IBS involves visceral hypersensitivity, meaning normal digestive activity (gas moving, the intestine contracting) registers as pain. Low-dose tricyclics dampen that amplified pain signaling between the gut and the brain. They also tend to slow gut transit slightly, which makes them particularly useful in IBS-D and less ideal for IBS-C. Common side effects include dry mouth and drowsiness, which is why they’re taken at bedtime.

Gut-Directed Hypnotherapy

This is one of the more surprising entries on the list, but the evidence is strong. Gut-directed hypnotherapy involves a trained therapist guiding you through focused relaxation and visualization exercises aimed at normalizing gut function. It typically runs six to twelve sessions.

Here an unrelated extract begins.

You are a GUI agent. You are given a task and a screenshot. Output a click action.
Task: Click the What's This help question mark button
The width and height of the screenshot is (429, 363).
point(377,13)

A randomized trial comparing gut-directed hypnotherapy to the low FODMAP diet found they were equally effective. About 72% of patients in each group achieved meaningful symptom improvement, and those gains held at six months. Where hypnotherapy pulled ahead was in psychological measures: it significantly reduced anxiety and depression scores, while the diet did not. For people whose IBS is closely tied to stress or anxiety, this can be a particularly good fit. Cognitive behavioral therapy also has solid evidence for IBS, working through similar brain-gut pathways.

Peppermint Oil and Antispasmodics

Peppermint oil in enteric-coated capsules (so it dissolves in the intestine rather than the stomach) relaxes smooth muscle in the gut wall and can reduce cramping and pain. It’s one of the few over-the-counter options with enough evidence to appear in clinical guidelines. Taking it 30 to 60 minutes before meals works best for people whose pain is triggered by eating.

Prescription antispasmodics like dicyclomine and hyoscyamine are commonly used for IBS, though the evidence supporting them is weaker than for other options. The American College of Gastroenterology rates the recommendation as weak, based on very low quality evidence. That said, about 30% of IBS-D patients in survey data have tried them, and some people find they help with meal-related cramping when taken as needed.

Probiotics: Promising but Unspecific

Probiotics may help improve overall IBS symptoms including pain and bloating, but the evidence is frustratingly vague. The 2025 Seoul Consensus guidelines acknowledged the potential benefit while stating that no specific strain or species can be recommended due to the wide variation in study designs. Bifidobacterium infantis 35624 has shown efficacy at certain doses, but the overall certainty remains low. If you want to try a probiotic, a trial of four to eight weeks with a single well-studied strain is reasonable, but expectations should be modest.

Combining Treatments for Best Results

Most people with IBS end up using a combination rather than relying on any single approach. A typical starting point is dietary modification (low FODMAP or at least identifying trigger foods) plus soluble fiber. If pain persists, adding a low-dose tricyclic or peppermint oil targets that specific symptom. If bowel habits remain problematic despite diet changes, a subtype-specific medication fills that gap. And for people whose symptoms flare with stress, gut-directed psychotherapy addresses the brain-gut connection that dietary and pharmaceutical treatments don’t fully reach.

The practical reality is that IBS management is iterative. You try one thing, assess the response over a few weeks, and adjust. What makes the biggest difference varies from person to person, which is why there’s no universal “best” treatment, only the best combination for your particular pattern of symptoms.